Figure 3. Effects of EA stimulation on the neuronal apoptosis and neurogenesis in the hippocampus (immunofluorescence, × 200, × 100).

A: representative images of TUNEL staining (red) and DAPI (blue) in the hippocampal CA1 region to identify apoptotic cells (A1-A6, × 200). A1: normal group; A2: model group; A3: EA-Shenmen (HT7) group; A4: EA-Baihui (GV20) group; A5: EA-Sanyinjiao (SP6) group; A6: EA-combined group. Scale bar: 100 µm. B: representative images of immunofluorescent staining for BrdU (green) and DAPI (blue) in the hippocampal DG regions (B1-B6 is × 100). B1: normal group; B2: model group; B3: EA-Shenmen (HT7) group; B4: EA-Baihui (GV20) group; B5: EA-Sanyinjiao (SP6) group; B6: EA-combined group. Scale bar: 250 µm; C: quantification of TUNEL staining in the sections; D: quantification of BrdU-positive cells in the sections.
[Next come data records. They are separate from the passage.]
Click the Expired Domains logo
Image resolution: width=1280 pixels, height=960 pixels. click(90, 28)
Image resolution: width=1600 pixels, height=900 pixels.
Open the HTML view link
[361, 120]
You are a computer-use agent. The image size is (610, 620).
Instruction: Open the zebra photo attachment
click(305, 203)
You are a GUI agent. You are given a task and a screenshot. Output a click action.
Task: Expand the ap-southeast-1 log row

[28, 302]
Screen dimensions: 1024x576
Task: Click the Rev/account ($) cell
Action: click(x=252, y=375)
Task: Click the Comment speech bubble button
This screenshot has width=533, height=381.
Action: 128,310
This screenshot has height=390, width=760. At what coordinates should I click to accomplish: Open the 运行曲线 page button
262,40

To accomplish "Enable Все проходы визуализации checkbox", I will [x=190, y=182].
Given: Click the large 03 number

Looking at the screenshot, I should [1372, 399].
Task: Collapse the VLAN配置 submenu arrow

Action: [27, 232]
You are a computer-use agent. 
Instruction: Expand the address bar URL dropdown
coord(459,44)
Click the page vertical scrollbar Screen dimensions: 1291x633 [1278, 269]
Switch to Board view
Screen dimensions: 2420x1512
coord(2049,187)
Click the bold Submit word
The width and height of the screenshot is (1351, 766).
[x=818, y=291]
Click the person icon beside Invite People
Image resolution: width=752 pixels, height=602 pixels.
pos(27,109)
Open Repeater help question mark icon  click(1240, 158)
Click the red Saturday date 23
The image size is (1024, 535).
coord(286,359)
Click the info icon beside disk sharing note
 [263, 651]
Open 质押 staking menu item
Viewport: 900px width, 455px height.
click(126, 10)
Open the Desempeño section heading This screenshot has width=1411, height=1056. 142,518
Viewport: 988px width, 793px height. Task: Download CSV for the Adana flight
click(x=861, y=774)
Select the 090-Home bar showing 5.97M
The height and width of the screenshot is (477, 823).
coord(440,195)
EA: electroacupuncture; TUNEL: transferase-mediated dUTP-X nick end labeling; DAPI: fluoromount-G with 4',6-diamidino-2-phenylindole; DG: dentate gyrus; BrdU: 5-Bromo-2′-Deoxyuridine. ^aP < 0.01, compared with the normal group; ^bP < 0.05, compared with the model group; ^cP < 0.05, compared with the Shenmen (HT7) group; ^dP < 0.05, compared with the Baihui (GV20) group; ^eP < 0.05, compared with the Sanyinjiao (SP6) group；^fP < 0.01, compared with the model group; ^gP < 0.05, compared with the normal group (n = 5). Data are presented as mean ± standard deviation. Statistics by one-way repeated measures analysis of variance followed by the least significant difference test.